If there’s one thing grief teaches us, it’s that grief is everywhere.
Somehow, until that fact dawned on us, however, we were not so blissfully unaware. Well, I know that’s how it was for me.
Until I suffered for the very first time, as a fresh-faced and still quite naïve 36-year-old, I really had no concept for what much of the world is like in this regard. Suffering is everywhere.
Everyone will experience grief. Everyone is floored by life at some point.
And then we have matriculation to enrol in one of the schools of hard knocks.
But the irony of life is there are those who insist on bypassing the school of grief in order to go to one of the other schools of hard knocks—one where there is no reprieve and no healing.
Everyone will be tested by the assessments of life taught in the school of grief.
Not everyone passes. Some turn to escape and fall into addiction, some choose extreme escape and leave this earth, some just avoid feeling any other way they can, while others get brutally bitter toward others, God or life itself, and they drag everyone around them who will go there with them into their journey of torment.
But if we sit in gentle, patient humility, accept the crushing, for that is what it is, we actually begin to answer the questions correctly on that bewildering assessment called grief. We recognise that to have no answer is the right answer. Grief is the only test where being bamboozled is the right response.
Grief is everywhere, and when we first walk through grief’s doors we suddenly come face-to-face with this reality. It’s as if a whole new world—one we very reluctantly take tentative steps into—opens up before us.
Suddenly, we begin to notice suffering is everywhere. The entire planet is littered with it. It intrigues us if only we accept we need every resource available to us to get through it alive.
How do people cope? How do they survive? We begin to become intensely interested, because we ourselves need those coping mechanisms that we know must exist—for hope won’t let us rest without searching for them.
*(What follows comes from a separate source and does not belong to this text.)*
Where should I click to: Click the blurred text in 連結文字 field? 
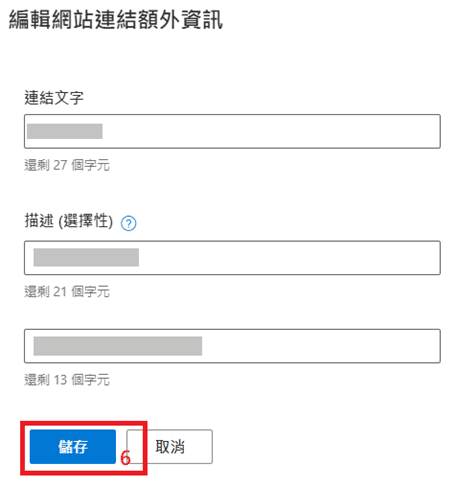pyautogui.click(x=65, y=131)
In an environment where survival is the key objective, grief teaches an urgency, and piques our attention like nothing else has and like nothing else will. It’s a primer for growth, simply because if we don’t grow, we don’t survive.
So, there you have it. Grief teaches us that suffering is everywhere. Little wonder then, that the wounded healers of the age to come will be those who are grieving now, and who attain their healing; for, those who are the wounded healers now have been those who reconciled their grief and cannot help evangelise the gift of healing.
Why are we so passionate about it? It’s because it works. We’re impelled to purpose.
There is a school named grief. Not everyone who is invited enters. Those who do, go there to deal with their pain, and they learn to feel, learning what they cannot learn elsewhere, and they graduate with honours in empathy and compassion, and are blessed in being a blessing wherever there is pain.
Grief teaches the lessons of pain in order that we might learn to sit and not fix, to attend and dwell with, not to advise, to continue to learn, not be know-it-alls.